Je me languis de toi, mais il faut que tu sois patiente car je vais être obligé de venir te voir à pied. Je n’ai jamais connu de jours si ternes. Je compte malheureusement parmi la foule de ces automobilistes imbéciles et sots qui s’obstinent à vouloir faire le plein dans le réseau des 27% de stations touchées par des difficultés d’approvisionnement pour lamentablement finir sur une banquette de covoiturage. Je n’ose même plus aller pêcher à Panthier, à Cercey, au Tillot ou à Grosbois parce que ce sont des réservoirs. Plus rien ne m’intéresse, c’est comme une panne des sens, une sorte d’état stationnaire, je n’ai même plus de poêle à mazout. J’écoute les discours bidons du patronat, des syndicats et du gouvernement et je fais mon plein d’infos catastrophiques, d’ambiance inflammable et de situation explosive. Tous ces bavards de l’inutile me paraissent complètement siphonnés, si loin du vrai, si foin des autres.
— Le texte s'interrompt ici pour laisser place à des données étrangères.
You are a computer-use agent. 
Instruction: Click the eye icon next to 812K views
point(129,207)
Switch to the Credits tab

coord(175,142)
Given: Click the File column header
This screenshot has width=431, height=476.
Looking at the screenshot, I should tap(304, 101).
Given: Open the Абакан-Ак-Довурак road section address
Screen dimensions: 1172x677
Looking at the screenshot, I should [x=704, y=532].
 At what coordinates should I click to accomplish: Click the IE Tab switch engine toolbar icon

La CGT reprend du gallon, on est à cent lieues des exploits du capitaine Barril… Je n’ai même plus envie de jouer au jeu si raffiné des Mille Bornes. Au passage, je remarque que rien ne change vraiment : la pompe et la queue restent toujours inséparables. Et l’on nous rabâche la même chanson: plus de super 95 à la Pompili, la moitié des stations Attal-Énergie à sec… la pénurie de pneus chez Michelin et Dussopt. Dans la manipulation des prix, j’ai peur que Leclerc batte Avia…
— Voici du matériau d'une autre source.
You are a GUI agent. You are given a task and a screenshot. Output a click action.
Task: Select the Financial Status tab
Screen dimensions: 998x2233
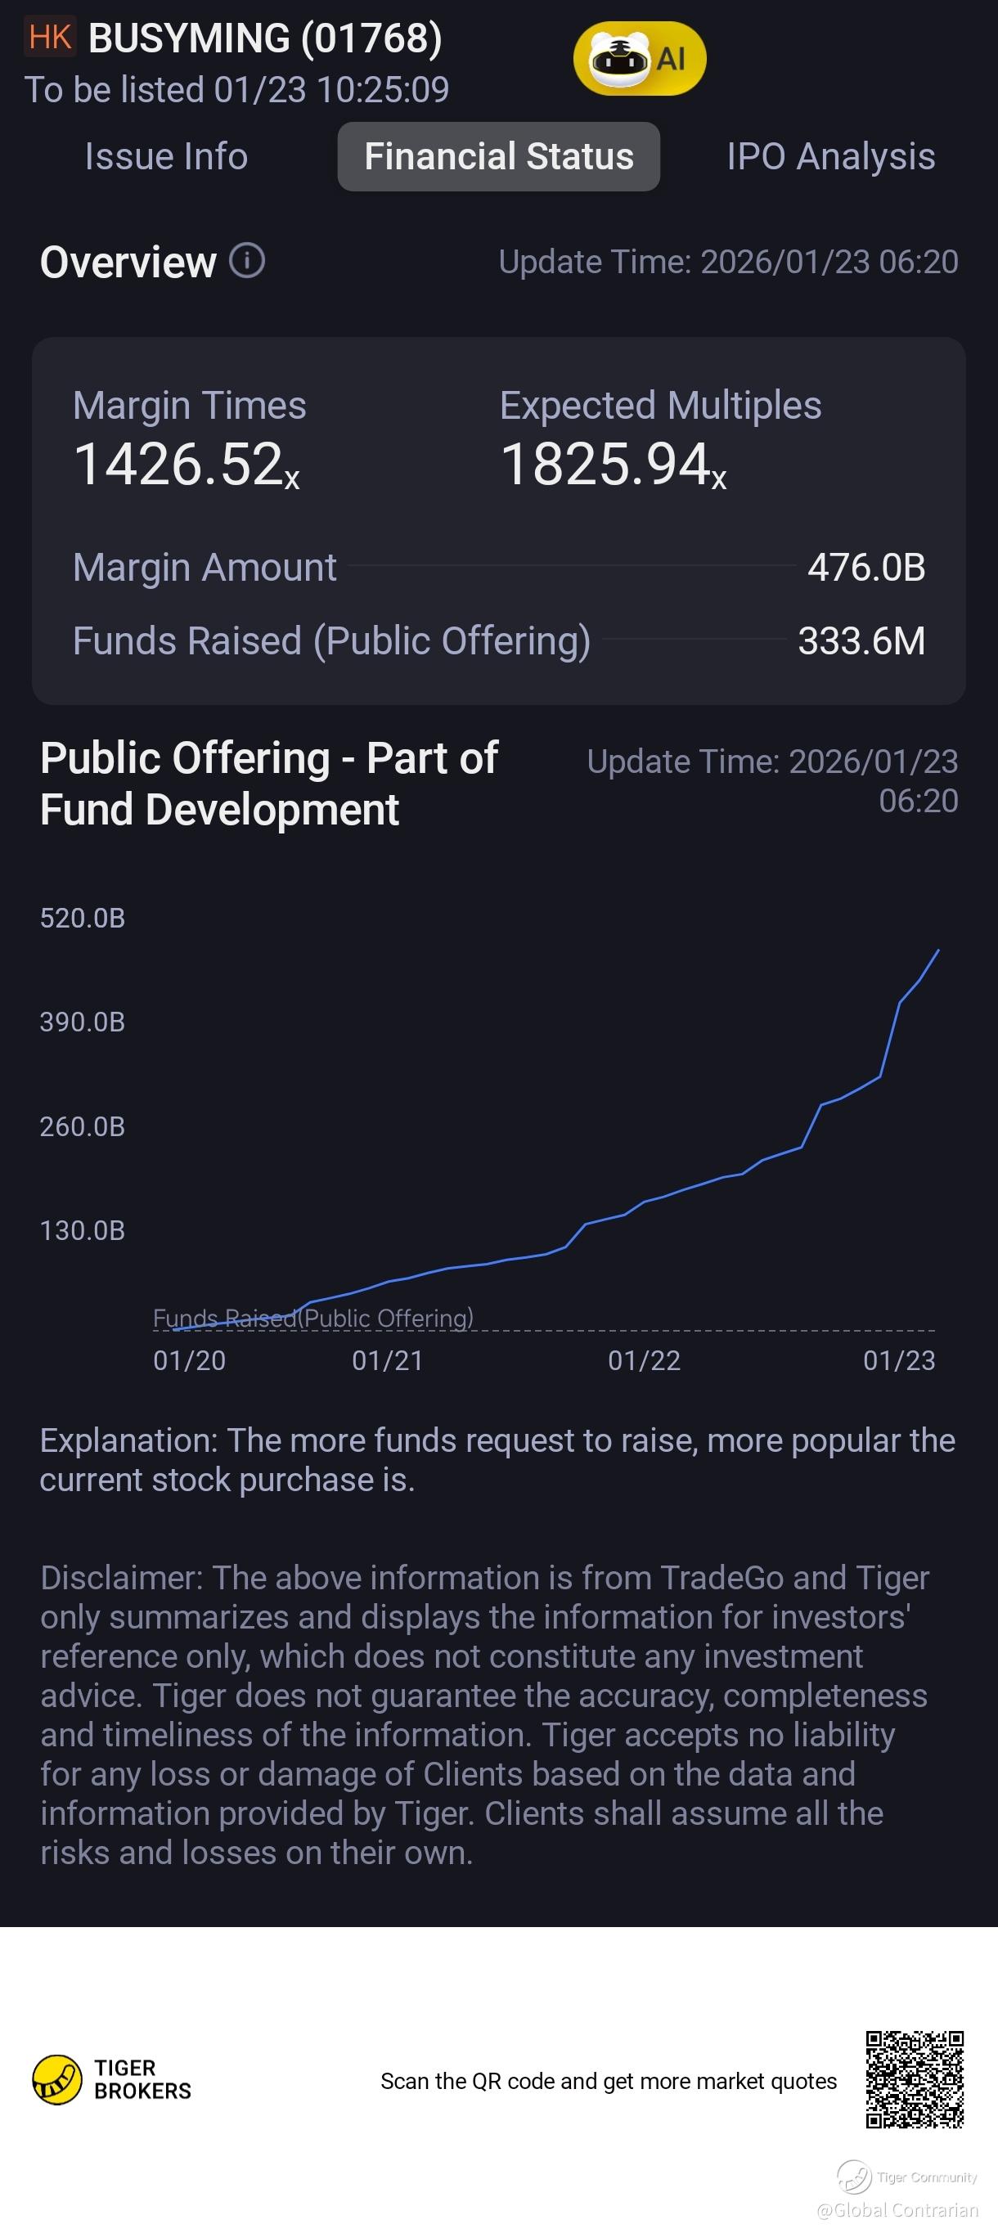point(499,157)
En attendant, Gilbert Montagné se refait la cerise en chantant « The Fioul » en replay sur tous les plateaux. Par solidarité sans doute les chasseurs se mettent au sans plomb, mais continuent à carburer au gros rouge dans les maisons forestières. Le sergent Macron répète à qui veut l’entendre qu’il s’Agip avant tout d’un conflit entre patrons et salariés et qu’il ne s’en mêlera pas de peur qu’on l’accusât d’être jauge et partie. Je t’embrasse … tu es mon Elf.